§ **LISTED ENTRIES**
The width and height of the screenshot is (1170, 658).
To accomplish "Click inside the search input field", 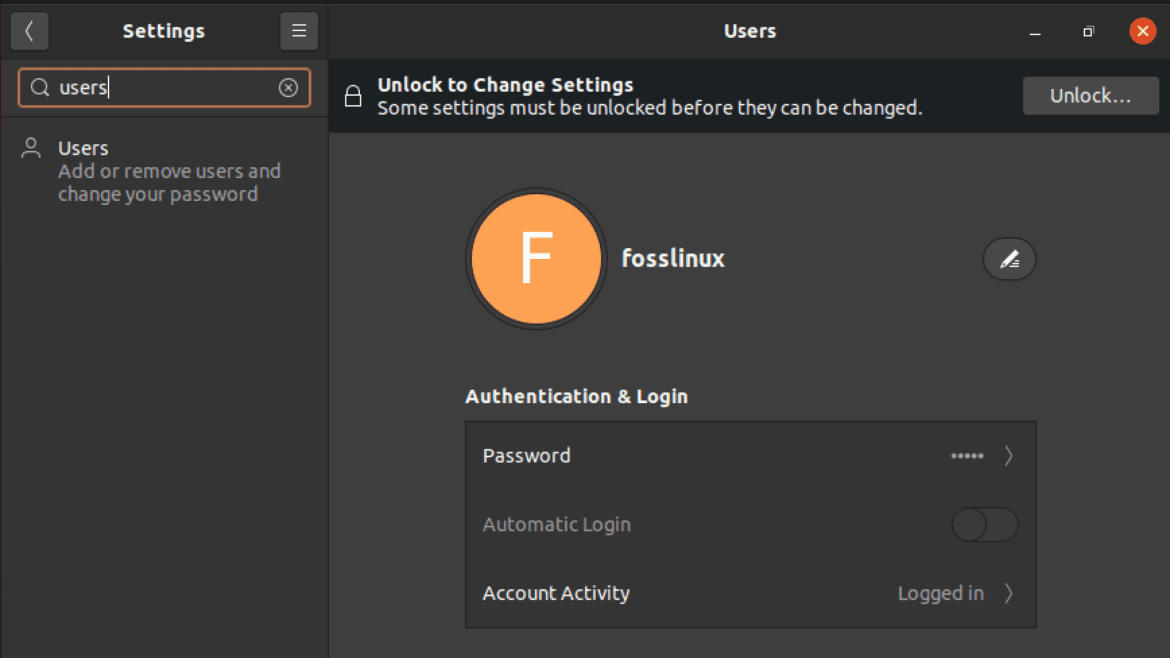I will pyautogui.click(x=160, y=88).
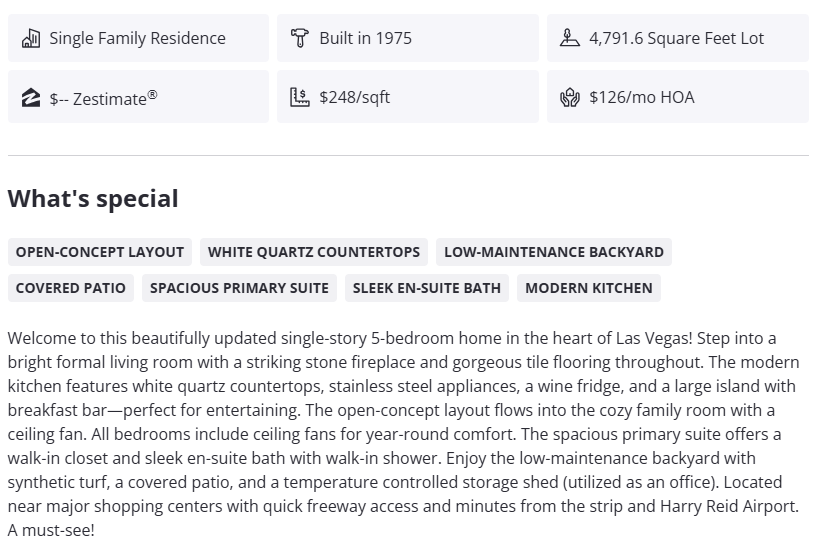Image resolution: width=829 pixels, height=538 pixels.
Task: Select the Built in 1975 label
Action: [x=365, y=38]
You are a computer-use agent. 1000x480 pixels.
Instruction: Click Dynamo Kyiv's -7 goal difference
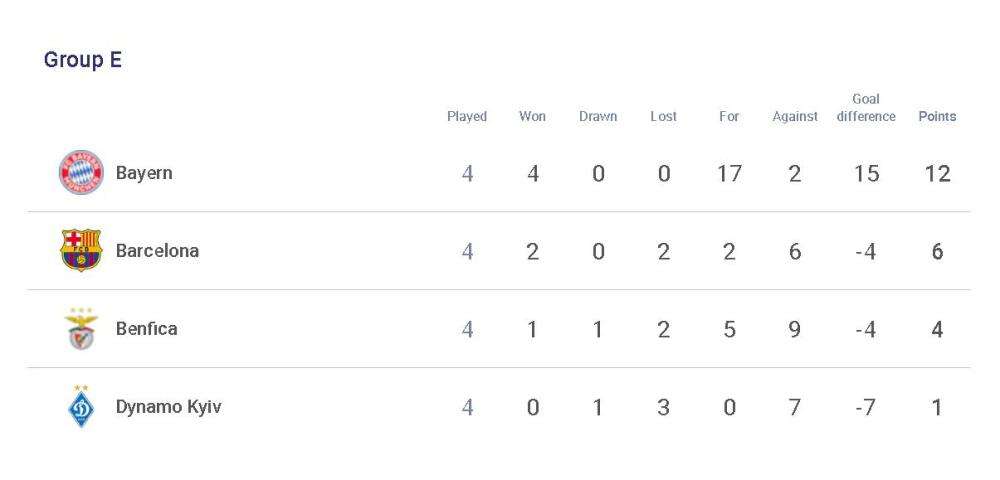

--

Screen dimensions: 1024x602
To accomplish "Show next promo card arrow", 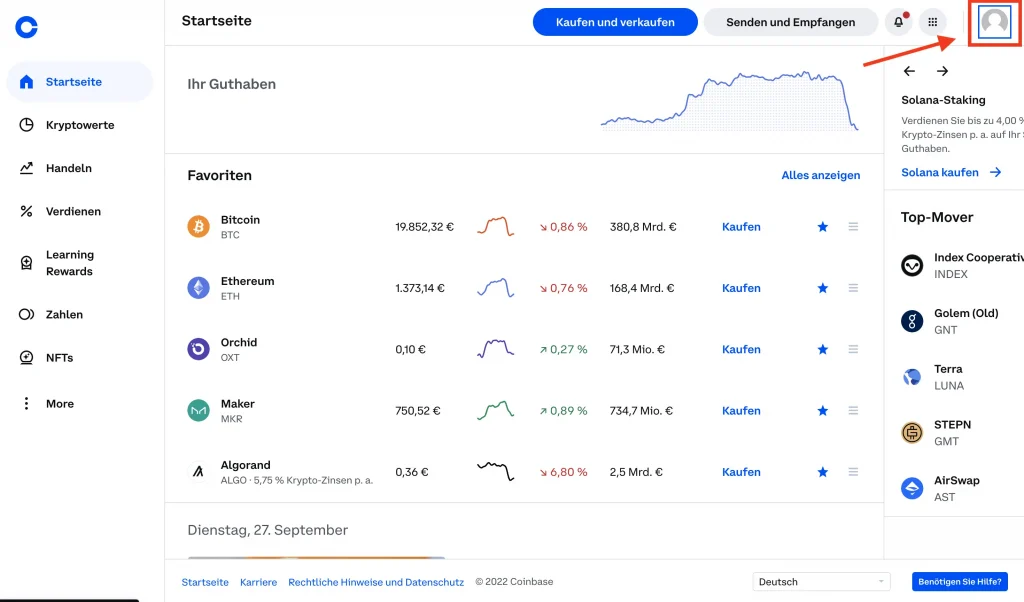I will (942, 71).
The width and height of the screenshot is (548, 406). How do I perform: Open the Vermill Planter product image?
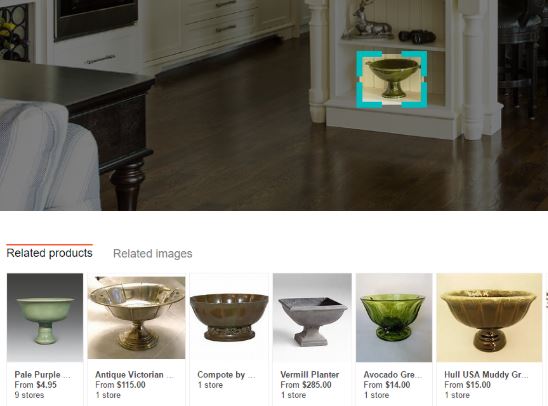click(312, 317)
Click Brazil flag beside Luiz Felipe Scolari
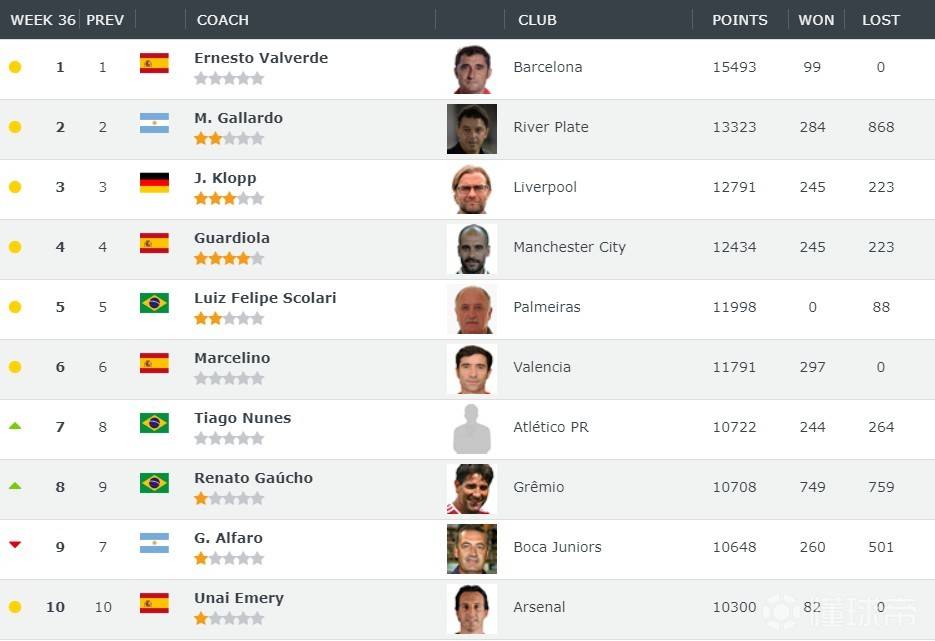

§ **WHAT TO WORK ON**
Give back exactly, and solely, the section of the data above bounded by the line containing "The width and height of the screenshot is (548, 406)." and the line containing "Click Brazil flag beside Luiz Felipe Scolari", both bounding lines included and pictures omitted.

§ **SOLUTION TO THE EXERCISE**
The width and height of the screenshot is (548, 406). How do I perform: Open the Vermill Planter product image?
click(312, 317)
Click Brazil flag beside Luiz Felipe Scolari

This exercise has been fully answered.